L’ustuline brûlée

Le travail commence.

Je vous parlais récemment de ce micocoulier (Celtis occidentalis) qui n’avait jamais débourré ce printemps (billet précédent, ici). Éventuellement, à l’évidence… il était mort. Les services arboricoles l’avait marqué puis un bon jour ce fût l’abattage (ci-haut). Discutant avec ces hommes j’appris que l’arbre avait succombé à un fongus inconnu. J’ai cherché un peu afin d’identifier ce coupable pathogène.



Au pied d'un arbre voisin.

À quelques reprises j’avais déjà aperçu d'étranges machins circulaires brunâtres ou noirâtres et plats à la base du tronc des micocouliers, sur le sol même. Vu rapidement, ça semblait un restant de nourriture ou une bouse de vache ou de chien (pour faire plus plausible, nous sommes sur la rue Duluth après tout, le paturage est interdit). Mais à la troisième occasion (finalement…) j’ai pensé à un fongus. Une petite note mentale a été enregistrée. Une note parmi bien d’autres…


Le coupable (avec sciures...).

J'ai fait une courte recherche* et je crois avoir bien identifié le fongus. Voici quelques notes sur le sujet. Son nom: Kretzschmaria deusta, l’ustuline brûlée. Ce fongus est redoutable: il tuera assurément les arbres qu’il parasite.

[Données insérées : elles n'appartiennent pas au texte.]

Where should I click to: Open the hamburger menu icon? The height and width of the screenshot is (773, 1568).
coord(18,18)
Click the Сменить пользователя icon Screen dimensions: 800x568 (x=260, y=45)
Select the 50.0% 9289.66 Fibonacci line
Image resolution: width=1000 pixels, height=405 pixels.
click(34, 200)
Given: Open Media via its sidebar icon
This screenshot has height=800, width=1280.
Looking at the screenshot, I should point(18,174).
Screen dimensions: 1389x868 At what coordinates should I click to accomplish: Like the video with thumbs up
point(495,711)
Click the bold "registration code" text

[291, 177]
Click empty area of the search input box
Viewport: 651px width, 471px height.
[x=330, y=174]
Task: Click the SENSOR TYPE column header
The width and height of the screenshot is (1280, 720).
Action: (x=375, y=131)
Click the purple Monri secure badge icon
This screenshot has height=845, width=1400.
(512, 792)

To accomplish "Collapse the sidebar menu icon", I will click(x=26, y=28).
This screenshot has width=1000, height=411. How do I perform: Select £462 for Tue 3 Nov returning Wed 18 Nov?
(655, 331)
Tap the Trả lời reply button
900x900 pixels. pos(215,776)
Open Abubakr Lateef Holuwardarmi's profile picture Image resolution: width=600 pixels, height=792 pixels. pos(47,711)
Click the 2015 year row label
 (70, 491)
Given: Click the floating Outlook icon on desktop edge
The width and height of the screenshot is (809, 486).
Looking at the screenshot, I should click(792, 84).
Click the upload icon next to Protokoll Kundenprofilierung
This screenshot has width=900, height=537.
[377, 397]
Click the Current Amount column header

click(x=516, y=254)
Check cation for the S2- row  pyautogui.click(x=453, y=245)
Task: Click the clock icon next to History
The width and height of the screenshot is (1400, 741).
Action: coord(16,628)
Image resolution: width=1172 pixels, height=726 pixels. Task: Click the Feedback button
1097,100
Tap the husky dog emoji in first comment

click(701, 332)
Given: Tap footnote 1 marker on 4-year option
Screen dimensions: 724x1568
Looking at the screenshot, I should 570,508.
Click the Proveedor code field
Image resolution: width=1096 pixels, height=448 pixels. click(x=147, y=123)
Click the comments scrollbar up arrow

Les deux autres Celtis sont à droite.


Il faut savoir que, sauf les fructifications au pied de l’arbre, le parasite est assez difficile à détecter: l’écorce du tronc ne montre habituellement aucun signe. L’observation de la canopée (qui s’éclaircie) peut toutefois indiquer que quelque chose ne va pas. À l’évidence c’est le cas des deux autres micocouliers voisins, à droite sur cette photo.


Les branches se dénudent.

La dispersion des spores est apparemment assurée par la pluie et l’infection est aidée par des blessures au pied de l’arbre. Ces croutes noires que l’on remarque au pied de l’arbre sont le signe qui confirment la présence du fongus et c’est alors… trop tard!


Environ 45 ans.

Ces arbres ont certainement été planté quand on a refait la rue Duluth au tout début des années 1980. C'est aussi à cette occasion que l'on a posé ces pavés si caractéristiques de la petite rue.


Les fameux pavées-unis de la rue Duluth (avec samares de frêne).

Les blessures au pied d’un arbre sont communes dans les quartiers denses. Sans doute que les chenillettes de déneigement et autres accident de circulations sont les causes les plus évidentes.


Une des branches charpentières montrant une infection.

Il ne reste alors qu’à abattre l’arbre mais l’ustuline demeurera dans la souche et le sol. On ne pourra donc pas planter de micocouliers (ou même d’érables) à cet emplacement et les alentours immédiats.




Photographié il y a quelques années cet érable argenté présente bien les symptômes d'une infection à l'ustuline brûlée. Un dessin mortellement artistique!



Ci-haut un des micocouliers de l'ensemble, parfaitement sain, photographié en 2021. Des étudiants de l'UQAM avaient posé des instruments de mesure quelconque sur le tronc des arbres du coin. 




Je m'intéresse à la botanique et à l’histoire des arbres en ville. Mais aussi à leur écologie: les galles et les insectes en font évidemment partie et j’essaie toujours de documenter et d’illustrer cela. Ces associations écologiques ne sont pas toujours des « problèmes » (souvent bêtement « esthétiques ») mais au contraire des éléments essentiels et fascinants. Je dois à l’occasion m’éduquer un peu sur la phytopathologie: il y a tant de maladies qui me sont inconnues. L’ustuline brûlée me sera maintenant un peu plus familière… Je ne crois toutefois pas devoir représenter ces bouses sur mes planches botaniques! 

Bonne fin de semaine!


*Quelques références:

Nicholas J. Brazee. Root and Butt Rot caused by Kretzschmaria deusta.
https://ag.umass.edu/landscape/fact-sheets/root-butt-rot-caused-by-kretzschmaria-deusta


Marieta Marin Bruzos. Forest fungal pathogen management – best practices for Regional Parks.

Metro Vancouver Regional Parks Central Area.